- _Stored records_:
===============
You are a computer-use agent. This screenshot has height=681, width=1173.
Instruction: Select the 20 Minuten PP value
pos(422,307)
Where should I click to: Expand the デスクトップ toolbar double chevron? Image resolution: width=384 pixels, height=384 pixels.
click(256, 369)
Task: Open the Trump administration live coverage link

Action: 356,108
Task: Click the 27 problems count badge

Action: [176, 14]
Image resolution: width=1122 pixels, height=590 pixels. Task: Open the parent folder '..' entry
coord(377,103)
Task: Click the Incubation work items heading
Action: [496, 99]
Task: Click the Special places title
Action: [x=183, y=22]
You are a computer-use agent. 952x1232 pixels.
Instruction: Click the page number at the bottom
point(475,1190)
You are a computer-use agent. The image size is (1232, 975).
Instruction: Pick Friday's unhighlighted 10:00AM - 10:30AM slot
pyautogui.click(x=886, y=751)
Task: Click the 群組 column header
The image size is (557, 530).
===============
- _The problem_:
From the data above, work out how many lines hold "computer". Answer with the number alone.

- _Result of this exercise_:
3